Together, telecommunications and personal computers liberated the use of IT in organizations. Without efficient and low-cost data communications, decentralized departmental computers could not share information among themselves. To share information across business units and functions, computers had to be centralized. The growing availability of telecommunications led to what is termed "distributed" systems, a combination of workstations linked to midsized departmental computers or central mainframes or both. Computers could now be located anywhere and linked among companies as well as departments.
The combination of frustration with the rigidities of traditional centralized MIS, the ready availability of personal computers and packaged software, and local and wide area telecommunications that enabled them to connect with one another and with larger computers, shifted the focus of IT from automation to innovation. This search for innovation has been explicit and encompasses all areas of IT. The role of MIS shifted to trying to position IT as a new source of competitive opportunity and advantage, in part by supporting the now-institutionalized, distributed, and effectively autonomous users of personal computers.
Individuals exploited electronic spreadsheets, laptop computers, word processing, and desktop publishing; groups and departments exploited electronic mail, local area networks, and shared data resources; and business units transformed customer service. Companies embraced IT as a way to just-in-time everything: online ordering, computer-integrated manufacturing, JIT inventory; the list grows.

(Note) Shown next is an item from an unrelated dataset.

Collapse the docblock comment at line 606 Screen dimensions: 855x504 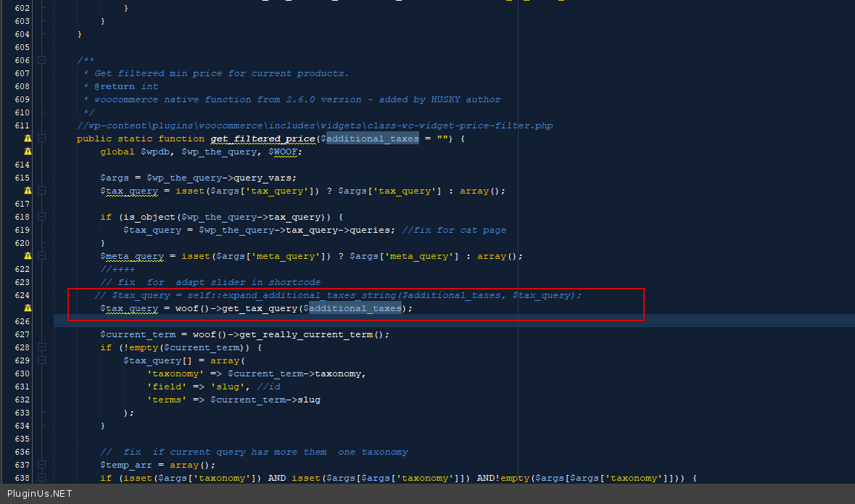tap(41, 60)
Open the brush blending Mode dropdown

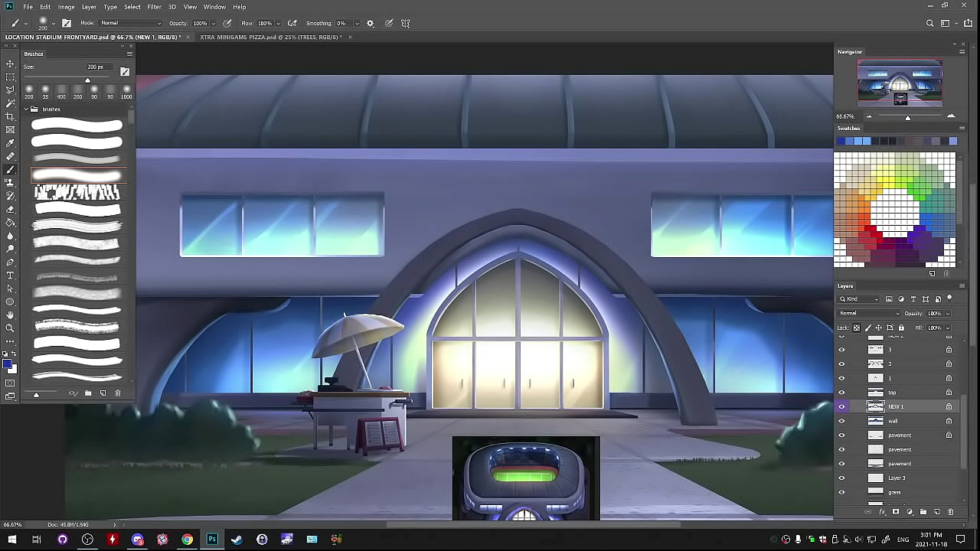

The mentality of the new Information Services units that grew out of MIS shifted from control to coordination and support. The Information Services' view of distributed systems built from the mainframe outward, first linking personal computers to central services and information stores, and then redesigning transaction processing, communications, and data-base management systems to exploit the strengths of each element. The implementation of these strategies is variously termed the "client/server model" and "cooperative processing."

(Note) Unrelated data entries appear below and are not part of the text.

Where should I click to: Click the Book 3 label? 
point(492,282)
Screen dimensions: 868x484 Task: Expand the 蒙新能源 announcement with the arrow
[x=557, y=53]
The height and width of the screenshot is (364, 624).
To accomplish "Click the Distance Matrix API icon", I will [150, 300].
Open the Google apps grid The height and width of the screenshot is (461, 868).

The old MIS career path of programmer to project leader to manager was complemented, and in many instances supplanted, by a career path emphasizing a level of business understanding that was virtually nonexistent before. Growth of knowledge and bridging the attitude gaps between business and IS professionals became priorities. Management "awareness" education programs for senior executives, "help desks" for personal computer users, and IS steering committees were typical initiatives. IS and business units encouraged the development of a new form of hybrid staff, skilled in business and knowledgeable about IT or vice versa. Leading IS managers, increasingly called chief information officers or CIOs, opened the MIS fortress and emphasized business support as the priority for IS. (The renaming of DP to MIS and MIS to IS was not a gimmick but a real effort to signal shifts in the role of the IT unit.)
Today innovation is everywhere, much of it uncoordinated. Many "islands" of IT have been created, partly because business units were able to go their own way rather than depend on MIS, but mostly because the entire technology base, large scale and small scale, has for so long been dominated by "incompatibility." Every major vendor's equipment-hardware, software, telecommunications, and data management-has been "proprietary." IBM and Apple Macintosh personal computers, Ethernet and Token Ring local area networks, Digital Equipment Corporation's VMS and IBM's MVS operating systems, and most telecommunications networks were incompatible with one another. There are technical, marketing, and political explanations for this, but the reasons matter far less than the impact.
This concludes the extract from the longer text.